Coinin is willing to accept the minor tweek to his thought, "I will grant you that perhaps not always, but I would say that more often than not they lead to problems. Which is why I think we should help those come around to see things the right way." He doesn't mean through force or violence, but a way of proposition, not imposition.
Niyt shrugs. "When does a thought become a belief? Everyone has thoughts of anger. Of hate, or of vengeance, or of cruelty. Everyone has those things in them that should not rule them. We each see those things in others that we think are wrong, but how can we say they do not see things in us that they think are far worse? Who is to be the judge?"

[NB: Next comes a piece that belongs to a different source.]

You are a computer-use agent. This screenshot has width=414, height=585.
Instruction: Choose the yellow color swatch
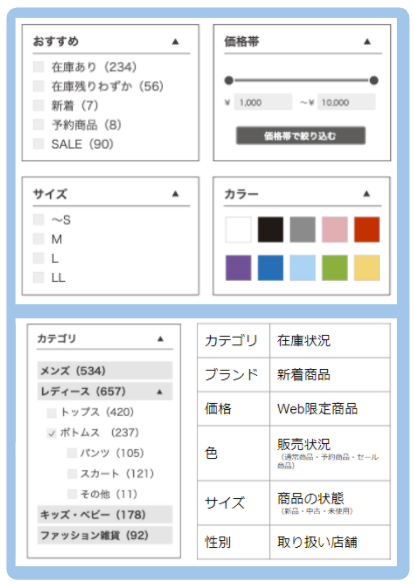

Coinin smiles and shrugs, "Well I suppose a thought becomes a belief when it is engrained deep enough to repetition and you holding onto it. I agree that we all are constantly working toward some self improvement, well hopefully anyway, as for the judge. I would suspect that would be God's job. I certainly wouldn't want to be the one to judge."
Niyt says, "You wish to help others to come around to see things the right way, and yet you do not wish to judge. Does this god of yours speak to you, to tell you the right way? I have not heard a voice like that upon the wind."
Coinin is still largely in the process of figuring things out, "A voice?" he asks, "Not in the way that I think you mean it. I think I would describe it more as an illumination of conscience." he says, "That would allow anyone to choose the correct path in life."
"You have a voice you listen to. Very well," Niyt says with a nod. "But perhaps you are the only one who hears it. How can you judge another by your own voice?" She smiles. "I am a wolf. My nature tells me I must hunt; that I must take prey in order to eat. To the nature of a hare, is that not evil? And yet I must, if I am to live."
Coinin chuckles, he has had these conversations before with various other members of his old pack. They came to view him as a rahter odd duck first before they thought him to be a nuisance, "Perhaps...but I don't think that you can make this argument logically. If I am correct then everyone would at least have the possibility of hearing this voice if they chose to pay attention. I don't think that is evil. I think its proof that I'm right.." he says, "If we look around what you see is a very fantastic system that all fits together perfectly to sustain life. Its not random or happenstance. I think there is a mind behind it, and since it is so orderly I've come to the conclusion that its a single mind."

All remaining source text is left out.